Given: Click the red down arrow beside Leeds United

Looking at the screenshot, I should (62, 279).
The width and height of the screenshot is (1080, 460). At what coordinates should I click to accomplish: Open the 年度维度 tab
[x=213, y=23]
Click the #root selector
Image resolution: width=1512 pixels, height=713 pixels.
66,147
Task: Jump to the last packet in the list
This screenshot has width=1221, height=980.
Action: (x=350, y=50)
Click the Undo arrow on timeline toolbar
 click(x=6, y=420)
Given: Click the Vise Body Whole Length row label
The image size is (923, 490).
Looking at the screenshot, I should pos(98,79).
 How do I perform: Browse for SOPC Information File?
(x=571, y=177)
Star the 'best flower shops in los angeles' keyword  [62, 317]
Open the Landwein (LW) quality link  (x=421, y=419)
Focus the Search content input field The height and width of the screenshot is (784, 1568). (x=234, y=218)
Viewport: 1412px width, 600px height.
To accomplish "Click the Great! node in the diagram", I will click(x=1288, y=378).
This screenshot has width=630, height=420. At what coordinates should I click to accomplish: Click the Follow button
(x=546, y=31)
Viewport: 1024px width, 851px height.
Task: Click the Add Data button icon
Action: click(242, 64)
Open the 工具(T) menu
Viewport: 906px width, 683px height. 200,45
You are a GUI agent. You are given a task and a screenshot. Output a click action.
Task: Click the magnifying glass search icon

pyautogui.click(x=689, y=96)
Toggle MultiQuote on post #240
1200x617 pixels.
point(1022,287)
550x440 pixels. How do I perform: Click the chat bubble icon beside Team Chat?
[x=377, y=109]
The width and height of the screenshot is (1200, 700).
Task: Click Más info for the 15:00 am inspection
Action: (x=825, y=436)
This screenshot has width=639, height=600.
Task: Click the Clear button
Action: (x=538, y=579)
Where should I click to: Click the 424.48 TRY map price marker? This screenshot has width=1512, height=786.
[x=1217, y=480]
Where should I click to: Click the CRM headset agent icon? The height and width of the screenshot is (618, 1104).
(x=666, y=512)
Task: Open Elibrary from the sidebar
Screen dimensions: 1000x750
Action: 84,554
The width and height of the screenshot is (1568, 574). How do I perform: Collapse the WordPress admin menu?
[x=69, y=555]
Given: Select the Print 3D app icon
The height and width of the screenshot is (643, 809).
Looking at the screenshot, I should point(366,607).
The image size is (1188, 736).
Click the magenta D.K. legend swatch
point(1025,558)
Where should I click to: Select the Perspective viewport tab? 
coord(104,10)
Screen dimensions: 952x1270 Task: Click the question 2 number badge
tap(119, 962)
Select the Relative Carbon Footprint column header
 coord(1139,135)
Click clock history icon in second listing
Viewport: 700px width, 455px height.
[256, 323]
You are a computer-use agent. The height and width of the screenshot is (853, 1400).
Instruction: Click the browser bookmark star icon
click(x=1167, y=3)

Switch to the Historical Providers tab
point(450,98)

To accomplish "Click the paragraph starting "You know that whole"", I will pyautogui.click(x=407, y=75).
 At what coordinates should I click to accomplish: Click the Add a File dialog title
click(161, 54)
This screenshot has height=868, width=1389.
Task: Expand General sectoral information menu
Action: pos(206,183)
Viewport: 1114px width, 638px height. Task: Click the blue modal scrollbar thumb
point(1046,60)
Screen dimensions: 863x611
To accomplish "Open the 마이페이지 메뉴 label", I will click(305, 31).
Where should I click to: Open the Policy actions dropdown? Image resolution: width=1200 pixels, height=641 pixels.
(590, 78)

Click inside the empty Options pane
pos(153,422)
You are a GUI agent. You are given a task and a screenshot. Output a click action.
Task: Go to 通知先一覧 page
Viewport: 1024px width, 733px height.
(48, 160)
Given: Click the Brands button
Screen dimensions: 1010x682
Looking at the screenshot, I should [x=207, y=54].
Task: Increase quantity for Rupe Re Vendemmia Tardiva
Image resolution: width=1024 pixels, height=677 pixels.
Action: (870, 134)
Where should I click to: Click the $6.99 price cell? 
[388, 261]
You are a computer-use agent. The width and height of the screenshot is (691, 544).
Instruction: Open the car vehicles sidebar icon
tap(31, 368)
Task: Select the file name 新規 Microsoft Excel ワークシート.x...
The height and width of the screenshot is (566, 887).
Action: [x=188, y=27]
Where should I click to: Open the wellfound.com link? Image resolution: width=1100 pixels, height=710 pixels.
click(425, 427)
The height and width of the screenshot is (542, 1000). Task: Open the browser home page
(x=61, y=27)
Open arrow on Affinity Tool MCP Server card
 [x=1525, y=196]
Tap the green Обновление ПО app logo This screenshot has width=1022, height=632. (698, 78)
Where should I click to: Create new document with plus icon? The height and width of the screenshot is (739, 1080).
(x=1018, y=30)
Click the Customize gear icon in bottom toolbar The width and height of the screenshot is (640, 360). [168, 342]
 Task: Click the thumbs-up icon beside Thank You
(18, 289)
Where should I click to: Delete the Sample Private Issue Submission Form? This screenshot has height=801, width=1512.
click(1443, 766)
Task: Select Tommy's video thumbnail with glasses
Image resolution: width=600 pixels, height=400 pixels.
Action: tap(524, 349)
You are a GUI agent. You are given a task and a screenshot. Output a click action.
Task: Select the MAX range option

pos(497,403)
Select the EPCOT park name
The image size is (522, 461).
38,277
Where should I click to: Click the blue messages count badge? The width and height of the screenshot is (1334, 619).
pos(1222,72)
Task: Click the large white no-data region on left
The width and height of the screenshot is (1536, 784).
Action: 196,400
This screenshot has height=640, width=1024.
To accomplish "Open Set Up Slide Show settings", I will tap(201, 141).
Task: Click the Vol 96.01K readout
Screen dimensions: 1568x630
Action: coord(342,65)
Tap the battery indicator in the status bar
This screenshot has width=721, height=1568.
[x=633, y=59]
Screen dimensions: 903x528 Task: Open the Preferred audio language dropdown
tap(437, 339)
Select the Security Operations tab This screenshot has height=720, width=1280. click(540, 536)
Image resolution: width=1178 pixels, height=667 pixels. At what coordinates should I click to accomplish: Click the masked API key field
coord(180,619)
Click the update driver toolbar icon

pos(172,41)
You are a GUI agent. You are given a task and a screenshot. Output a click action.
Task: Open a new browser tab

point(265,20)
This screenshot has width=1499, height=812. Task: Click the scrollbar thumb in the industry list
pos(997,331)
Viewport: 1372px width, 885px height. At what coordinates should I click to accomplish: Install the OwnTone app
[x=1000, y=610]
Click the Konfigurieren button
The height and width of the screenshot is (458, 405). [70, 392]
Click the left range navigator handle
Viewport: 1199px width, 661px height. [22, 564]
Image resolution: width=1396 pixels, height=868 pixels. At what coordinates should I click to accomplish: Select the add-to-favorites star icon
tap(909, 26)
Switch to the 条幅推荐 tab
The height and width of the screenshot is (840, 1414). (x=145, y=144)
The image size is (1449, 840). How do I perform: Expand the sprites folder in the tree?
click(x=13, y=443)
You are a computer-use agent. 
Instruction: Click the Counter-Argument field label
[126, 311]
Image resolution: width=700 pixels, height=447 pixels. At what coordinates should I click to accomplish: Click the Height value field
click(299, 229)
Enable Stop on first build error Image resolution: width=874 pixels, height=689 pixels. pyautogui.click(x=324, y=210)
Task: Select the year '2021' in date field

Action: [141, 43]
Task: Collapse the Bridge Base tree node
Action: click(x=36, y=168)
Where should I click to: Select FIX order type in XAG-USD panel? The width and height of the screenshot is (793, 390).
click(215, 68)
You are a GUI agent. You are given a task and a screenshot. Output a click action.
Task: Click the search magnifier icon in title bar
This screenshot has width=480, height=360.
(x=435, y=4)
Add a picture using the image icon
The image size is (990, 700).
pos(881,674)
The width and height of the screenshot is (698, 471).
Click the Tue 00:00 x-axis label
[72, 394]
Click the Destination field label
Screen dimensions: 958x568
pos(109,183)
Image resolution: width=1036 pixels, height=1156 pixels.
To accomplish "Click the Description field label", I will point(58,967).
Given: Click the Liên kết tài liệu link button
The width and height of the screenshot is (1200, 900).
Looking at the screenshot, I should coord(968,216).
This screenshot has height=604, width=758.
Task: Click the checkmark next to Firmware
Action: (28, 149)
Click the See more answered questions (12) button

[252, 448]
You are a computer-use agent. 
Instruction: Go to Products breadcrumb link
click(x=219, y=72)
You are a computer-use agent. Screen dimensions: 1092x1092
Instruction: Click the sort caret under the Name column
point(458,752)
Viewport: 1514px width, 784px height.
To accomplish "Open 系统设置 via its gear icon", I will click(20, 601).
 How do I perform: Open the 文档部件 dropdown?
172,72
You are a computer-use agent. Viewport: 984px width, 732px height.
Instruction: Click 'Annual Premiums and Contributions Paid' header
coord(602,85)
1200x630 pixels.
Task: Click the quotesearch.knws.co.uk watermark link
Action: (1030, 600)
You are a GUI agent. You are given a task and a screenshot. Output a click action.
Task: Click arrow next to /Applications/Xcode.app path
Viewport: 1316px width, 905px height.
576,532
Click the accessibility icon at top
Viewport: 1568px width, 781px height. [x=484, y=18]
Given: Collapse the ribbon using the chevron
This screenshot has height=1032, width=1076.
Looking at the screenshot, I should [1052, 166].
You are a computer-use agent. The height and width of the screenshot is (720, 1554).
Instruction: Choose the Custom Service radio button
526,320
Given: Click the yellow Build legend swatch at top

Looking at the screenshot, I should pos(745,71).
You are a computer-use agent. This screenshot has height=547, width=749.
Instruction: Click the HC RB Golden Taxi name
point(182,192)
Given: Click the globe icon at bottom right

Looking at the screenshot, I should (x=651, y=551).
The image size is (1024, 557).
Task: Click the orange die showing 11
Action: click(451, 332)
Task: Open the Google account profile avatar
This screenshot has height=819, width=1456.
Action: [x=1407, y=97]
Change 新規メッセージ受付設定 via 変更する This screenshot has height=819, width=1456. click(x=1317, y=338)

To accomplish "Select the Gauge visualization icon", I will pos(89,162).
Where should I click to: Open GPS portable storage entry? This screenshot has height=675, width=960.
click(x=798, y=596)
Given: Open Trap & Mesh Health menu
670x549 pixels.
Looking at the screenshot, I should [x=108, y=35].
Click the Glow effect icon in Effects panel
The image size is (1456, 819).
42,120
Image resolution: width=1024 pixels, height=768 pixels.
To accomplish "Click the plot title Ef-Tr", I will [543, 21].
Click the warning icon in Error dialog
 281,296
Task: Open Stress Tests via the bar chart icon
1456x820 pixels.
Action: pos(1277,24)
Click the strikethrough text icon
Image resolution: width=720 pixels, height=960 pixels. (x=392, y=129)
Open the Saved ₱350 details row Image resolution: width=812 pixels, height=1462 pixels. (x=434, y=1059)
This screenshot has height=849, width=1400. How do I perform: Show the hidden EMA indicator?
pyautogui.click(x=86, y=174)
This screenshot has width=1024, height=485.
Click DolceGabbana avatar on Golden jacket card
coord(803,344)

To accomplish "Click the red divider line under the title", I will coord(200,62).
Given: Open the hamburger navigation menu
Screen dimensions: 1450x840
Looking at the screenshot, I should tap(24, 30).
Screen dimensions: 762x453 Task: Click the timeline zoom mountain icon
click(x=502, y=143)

▶ [What is required] List every line of the items above that contains the word "under". Case counts.

▶ [Expected answer]
Instruction: Click the sort caret under the Name column
To accomplish "Click the red divider line under the title", I will coord(200,62).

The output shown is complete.